Я начал свой ответ с того, что поблагодарил ее за этот вопрос. «Это хороший вопрос», — сказал я, — «но я ни минуту не могу над ним размышлять. Потому что дальше по этому пути лежит смерть ФБР, как независимой силы в американской жизни. Если мы начнем принимать решения основываясь на том, на чью политическую судьбу они повлияют, мы проиграем».
Другими словами, если мы в ФБР начали бы думать так, как все другие сторонники партий в Вашингтоне — что хорошо для моей «стороны», или чьему политическому будущему мы можем помочь или навредить — то у ФБР больше не было бы, и оно больше не заслуживало бы общественного доверия. Водоем был бы пуст.
Я дал указание команде рассказать старшим сотрудникам Минюста, что я считаю своим долгом проинформировать Конгресс, что мы возобновляем расследование. Я скажу как можно меньше, но ФБР должно говорить. Я сказал, что был бы рад обсудить эту тему с генеральным прокурором и заместителем генерального прокурора. Я не уверен точно, почему открыл им эту дверь, чего не сделал в июле. Думаю, отчасти это была человеческая реакция; я получил огромный шквал критики за вымораживание их в июле. Отчасти это было еще и потому, что я считал, что они увидят проблему так, как видел ее я, и поддержат меня в том, что должно было стать жестокой ситуацией. В конце концов, генеральный прокурор дал в июле публичные показания, что расследование электронной почты было проведено хорошо и полностью. Теперь ее собственные прокуроры запрашивали ордер на обыск. Несомненно, она увидит, что сокрытие этого будет нечестным и катастрофическим для Министерства юстиции. Но через своих сотрудников Линч и Йейтс передали, что считают это плохой идеей, что они не советуют этого делать, но это мое решение, и они не видят необходимости говорить со мной об этом. Они не отдавали мне приказ не делать этого, приказ, которому я бы подчинился.
Они не хотели выбирать дверь: «Скажи» или «Утаи»?
Получив этот ответ, я некоторое время подумывал над тем, чтобы сообщить им, что решил не говорить Конгрессу, просто чтобы посмотреть, что они станут делать, если я переложу ответственность полностью на них, но решил, что это было бы трусливо и глупо. Снова моей ответственностью стало принять удар. Я сказал «Полугодовой команде» дать Минюсту шанс просмотреть проект моего письма Конгрессу и предложить какие-либо изменения. Они воспользовались этой возможностью и, не отменяя своего совета мне не делать этого, внесли кое-какие полезные предложения в отношении того, как описать происходящее, всего лишь несколько фраз.

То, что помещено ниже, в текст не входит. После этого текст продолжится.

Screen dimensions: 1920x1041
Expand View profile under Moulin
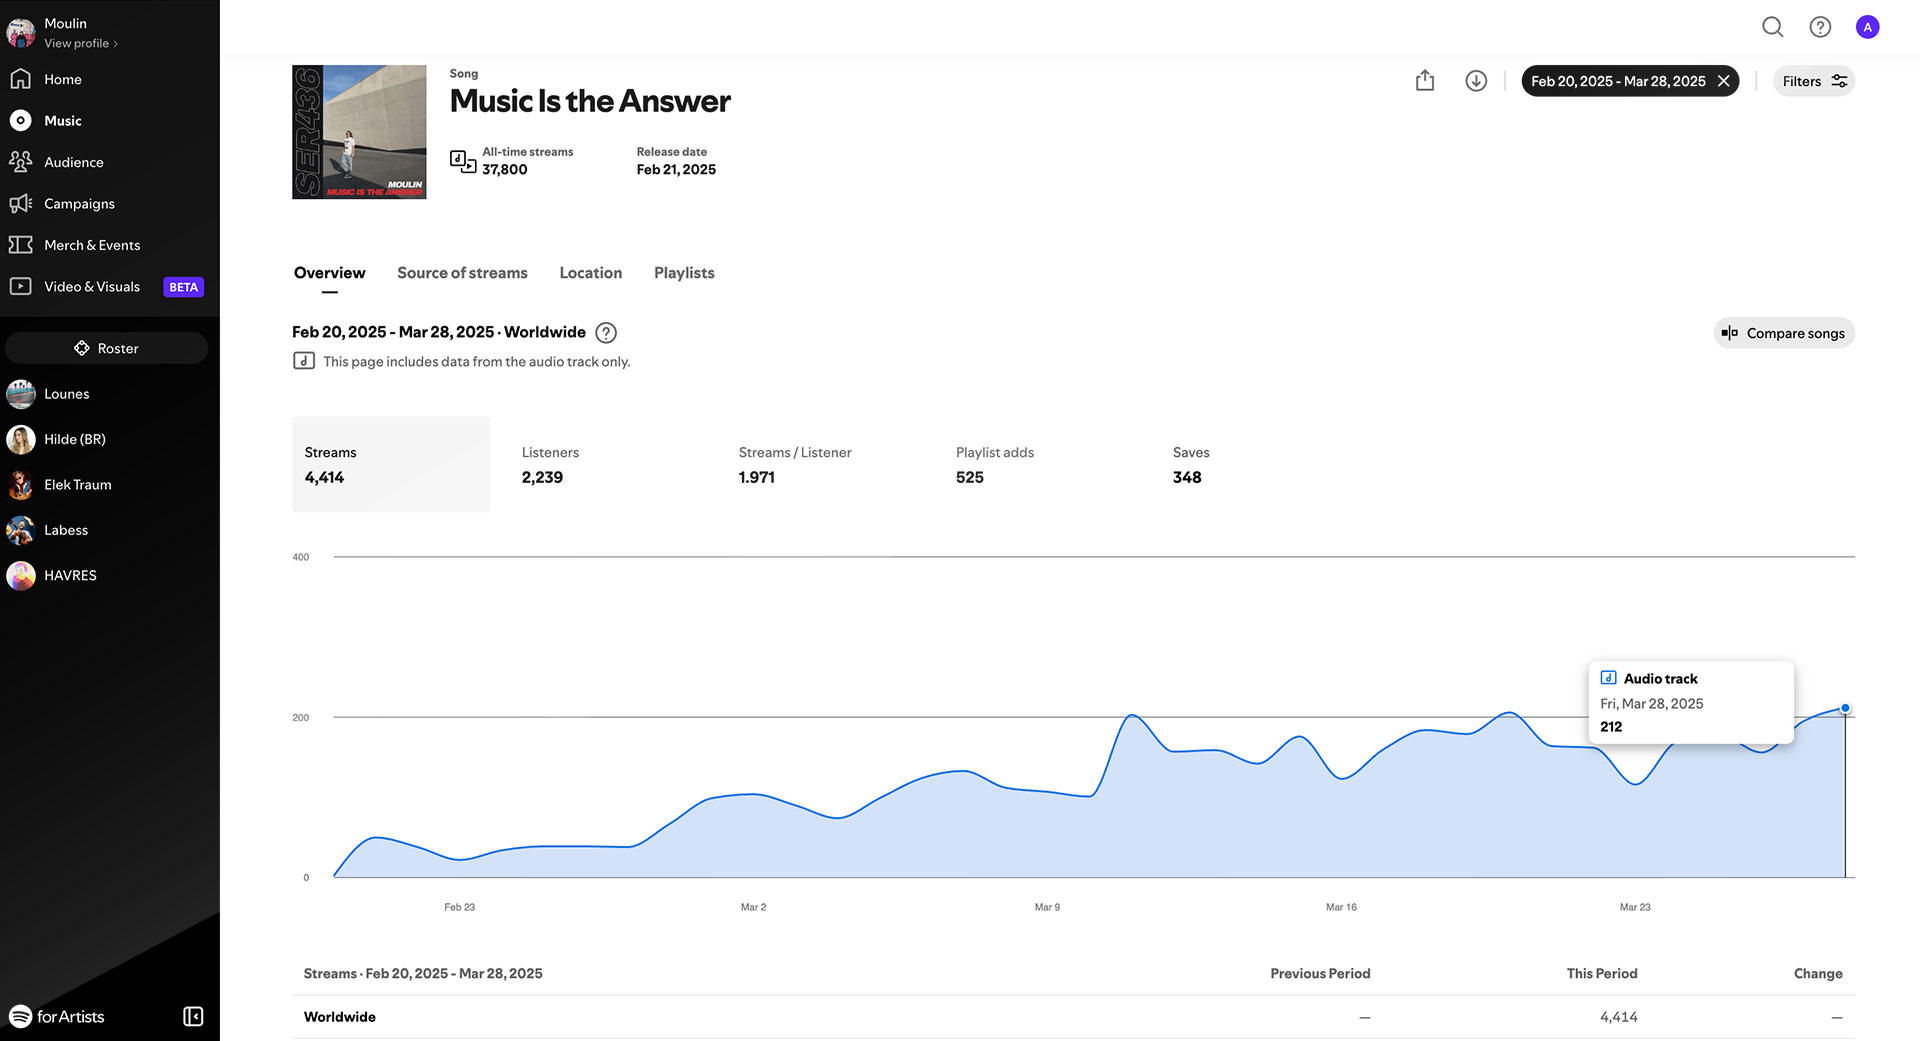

Пятничным утром 28 октября, в день, который, как ни странно, застрял у меня в голове как тридцать девятая годовщина нападения Насильника Рамси, я направил письмо председателям и высокопоставленным сотрудникам каждого из комитетов, которым Бюро предоставляло информацию на волне «окончания» расследования в отношении электронной почты Клинтон. Как и в июле, я снова разослал электронные письма всему персоналу ФБР на предмет происходящего:
Всем:
Этим утром я направил в Конгресс письмо в связи с расследованием в отношении электронной почты госсекретаря Клинтон. Вчера следственная группа проинформировала меня о своей рекомендации запросить доступ к электронным письмам, недавно обнаруженным в несвязанном деле. Так как те электронные письма кажутся актуальными для нашего расследования, я согласился, что нам следует предпринять надлежащие меры, чтобы получить и просмотреть их. Конечно, обычно мы не рассказываем Конгрессу о ведущихся расследованиях, но в данном случае я чувствую обязанность сделать это, учитывая, что я неоднократно за прошедшие месяцы давал показания, что наше расследование завершено. Я также думаю, что это было бы введением в заблуждение американского народа, если бы мы не дополнили отчет. Однако, в то же самое время, учитывая, что мы не знаем значимость этой вновь обнаруженной подборки электронных писем, я не хочу создавать ложного впечатления. В попытке сохранить этот баланс, в коротком письме и в разгар предвыборной кампании, существует значительный риск быть неправильно понятым, но я хотел, чтобы вы услышали об этом непосредственно от меня.
Мое письмо Конгрессу оказалось в прессе примерно через десять минут, что для Вашингтона было примерно на девять минут позже, чем я ожидал. И мой мир снова загорелся.